Overstap naar volledig Belgisch witblauw

Joyce de Ruijter uit Maashees met enkele gebruikskruisingen BWB x HF
Joyce de Ruijter uit Maashees met enkele gebruikskruisingen BWB x HF

Inmiddels ruim 10 jaar geleden besloten melkveehouders Harry en Joyce de Ruijter uit Maashees de overstap te maken naar 100 procent gebruik van Belgisch witblauwsperma. ‘We ervaarden het jongvee als veel werk en vervolgens kwamen ook fosfaatrechten nog om de hoek. We hebben toen besloten te stoppen met jongvee en afgekalfde vaarzen te kopen, voornamelijk via Duitse veilingen’, vertelt Harry de Ruijter.

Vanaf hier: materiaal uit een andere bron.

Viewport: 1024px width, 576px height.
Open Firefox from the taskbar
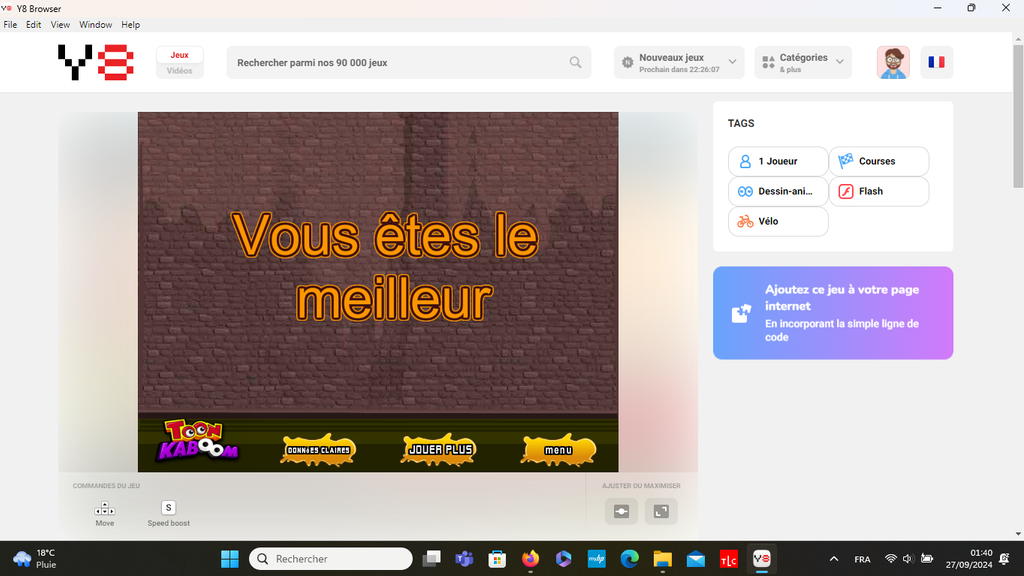(529, 559)
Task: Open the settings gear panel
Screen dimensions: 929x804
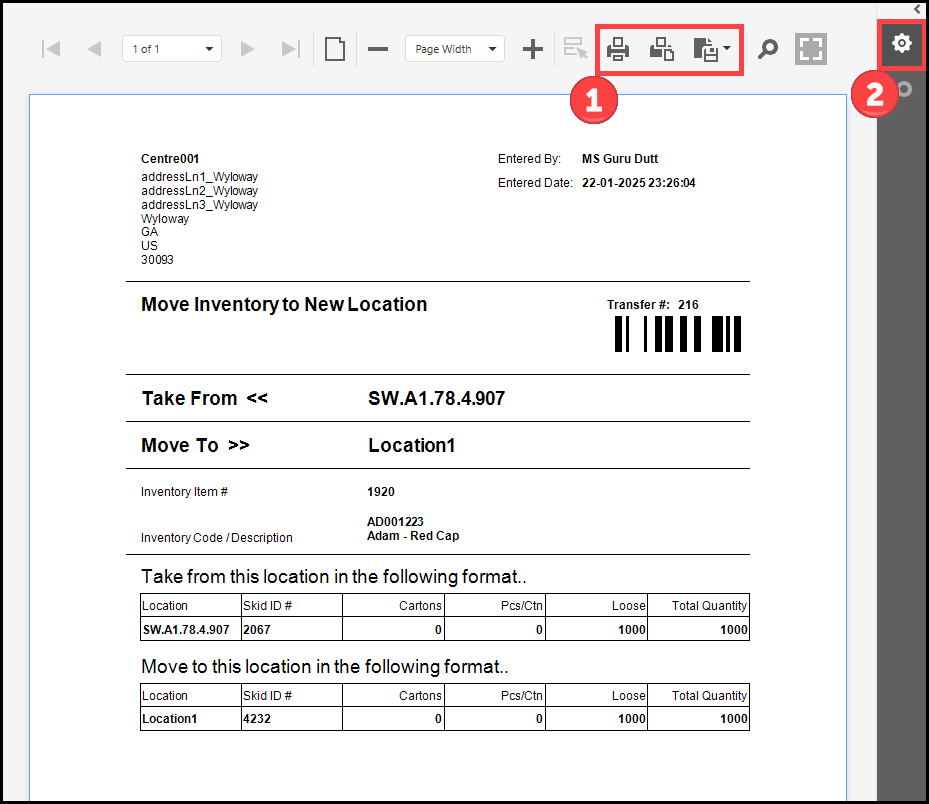Action: pyautogui.click(x=902, y=43)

Quote veehouder Harry de Ruijter: ‘Bij een goede conditie van de koe is een zwaarder witblauwkalf geen enkel probleem’

Nauwelijks assisteren bij afkalven

Het einde van eigen jongveeopfok betekende ook de overstap naar volledig gebruik van Belgisch witblauwsperma. ‘Onze dierenarts was daar eerst niet voor. Hij voorzag meer problemen bij afkalven waaronder meer keizersnedes’, vertelt Joyce Ruijter. ‘Maar al snel bleek dat de afkalfproblemen zeker niet toenamen.’ Sterker nog, vanwege de gemakkelijke geboortes probeerden de Brabantse melkveehouders later ook stieren die iets zwaardere kalveren gaven en daardoor meer opbrachten. ‘Als de conditie van de koe goed is, kan er probleemloos een flink witblauwkalf worden geboren. Kalfkoeien moeten niet te vet zijn, zoveel mogelijk drogestof blijven opnemen en daarnaast afkalven in een ruim strohok. Hierdoor hoeven we maar bij 1 op de 20 kalfkoeien te assisteren. Vaak zit het kalf dan bijvoorbeeld achterstevoren’, vertelt Harry.

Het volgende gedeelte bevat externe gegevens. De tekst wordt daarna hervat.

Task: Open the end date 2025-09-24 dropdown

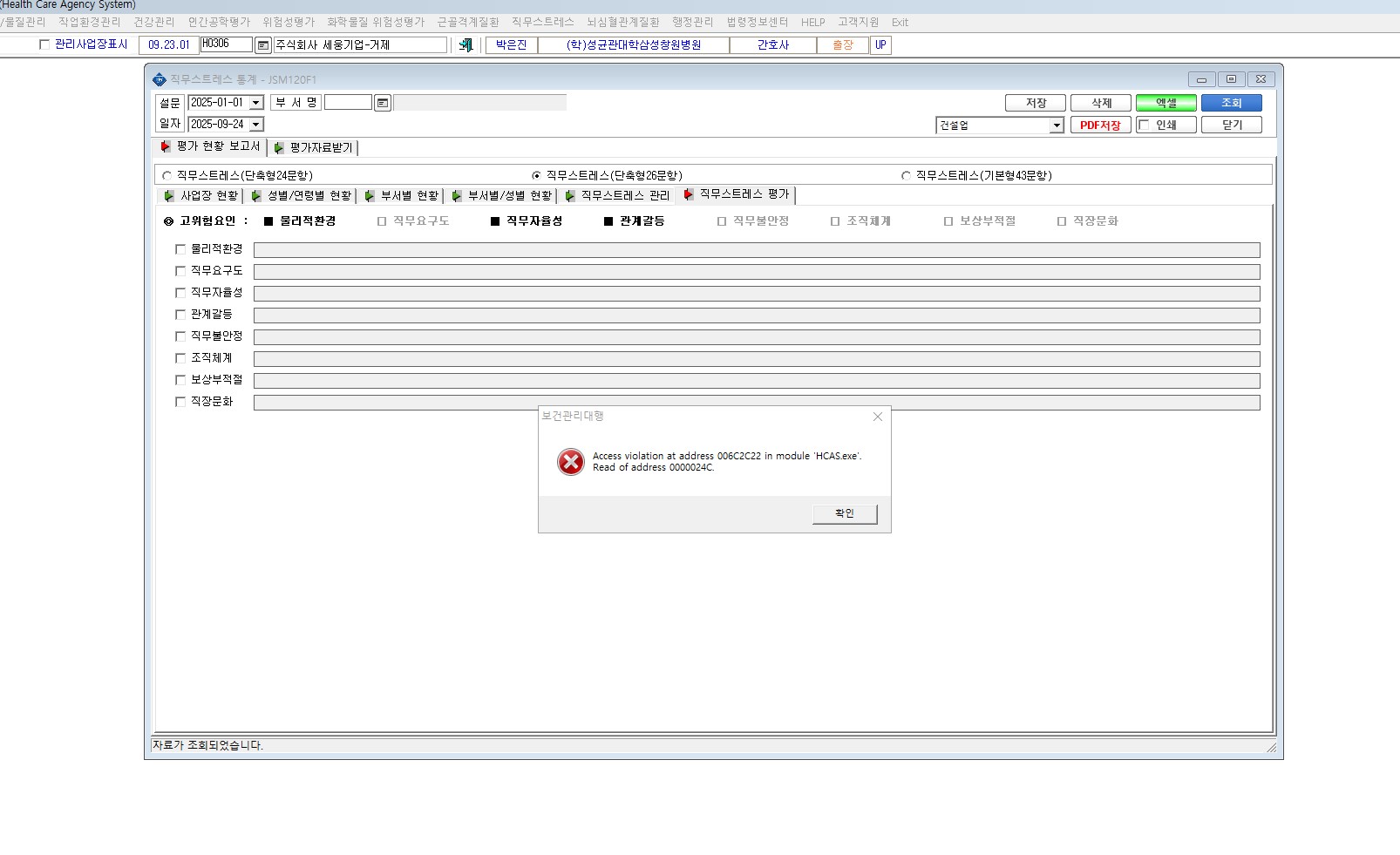Action: tap(256, 125)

Helft stierkalveren 60 kilo

Eenmaal geboren krijgen de witblauwkalveren van Joyce zoveel mogelijk eerste biest gevolgd door twee keer per dag volle koemelk, bij voorkeur van de eigen moeder. Kalfjes krijgen de melk warm en naar behoefte en blijven twee weken op het bedrijf. ‘Het ene kalf drinkt 3, de andere wel 4 of 5 liter per keer.’

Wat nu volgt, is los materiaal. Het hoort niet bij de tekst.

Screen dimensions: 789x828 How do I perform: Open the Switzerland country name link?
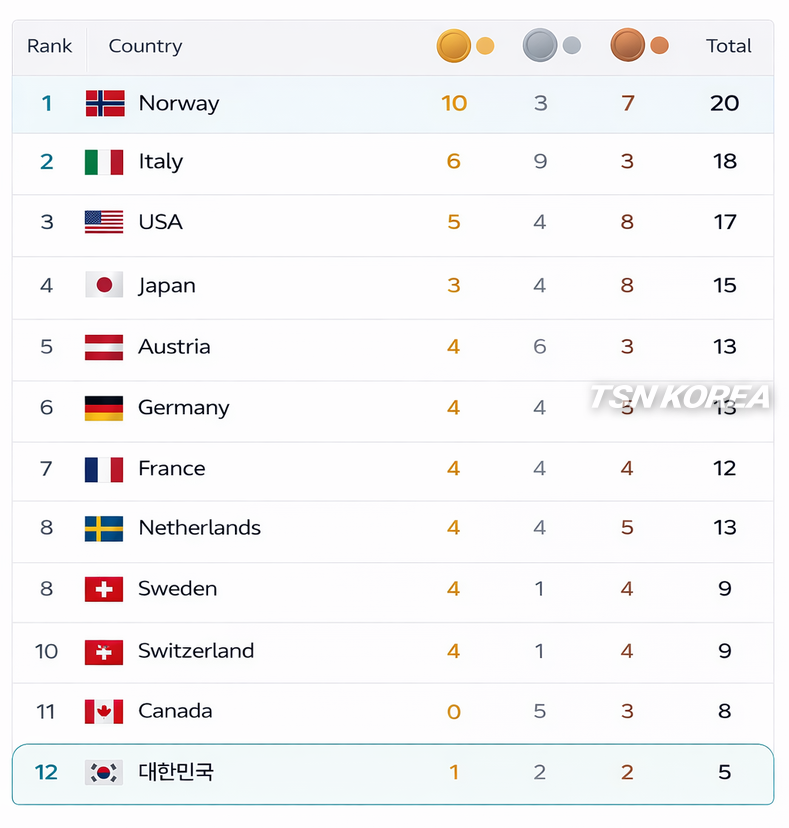point(196,651)
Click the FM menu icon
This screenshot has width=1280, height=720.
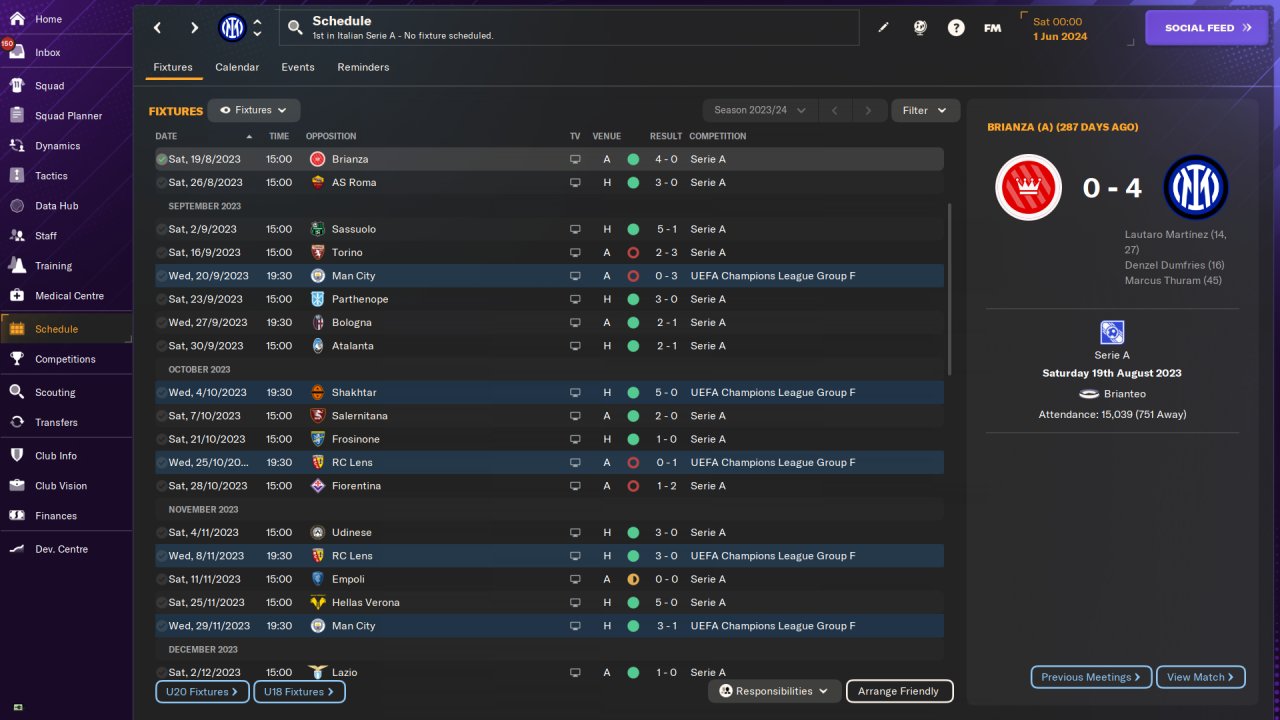[992, 28]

Zeker de helft van de stierkalveren weegt volgens de melkveehouders meer dan 60 kilo bij afleveren en brengt dan op dit moment ongeveer 400 euro op. ‘Ons streven is dat de slachtkoeien en de kalveren de aanschafprijs van de nieuwe aanwas opbrengen. Meestal zitten we wel aardig in de richting. Een zwaarder, maar probleemloos geboren kalf, helpt erbij dat doel te realiseren’, belicht Harry de financiële kant van het verhaal. ‘Daarnaast is de spermaprijs van witblauwstieren die iets zwaardere geboorten geven vaak ook nog goedkoper.’

Stieren met vergelijkbaar profiel

Joyce bepaalt samen met CRV-fokkerijadviseur Ilse Crooijmans welke stieren worden ingezet. ‘Voor de vaarzen kiezen we altijd een stier met wat makkelijkere geboorten en voor de oudere koeien een stier die zwaardere kalveren geeft. Wanneer een stier niet meer beschikbaar is, doet Ilse een voorstel voor een stier met een vergelijkbaar profiel’, vertelt Joyce. ‘We proberen er dan eerst 100 rietjes van en als de geboorten en de kalveren voldoen aan de wensen, zetten we de stieren zoveel mogelijk in. De inseminaties verzorgt CRV vanuit ons eigen vat. Eigenlijk kost de fokkerij ons dus heel weinig tijd en worden we maximaal ontzorgd door CRV.’

Tonus en Pluton

Op dit moment wordt de stier Tonus ingezet op de vaarzen en Pluton op de meerderekalfskoeien. De melkveehouders kiezen bewust niet voor mannelijk gesekst sperma. ‘We hebben een vrij hoge productie van 12.000 kilo melk per koe en daardoor gemiddeld richting de 2,5 inseminaties per dracht. Als dan de bevruchting van gesekst sperma ook nog iets lager is, lopen de kosten toch behoorlijk op’, stelt Harry. 'Daarnaast insemineren we ook lang door, omdat een koe afvoeren in onze situatie een nieuwe vaars aankopen betekent. Daarom denken we dat bij ons gesekst sperma geen hoger rendement zal opleveren.’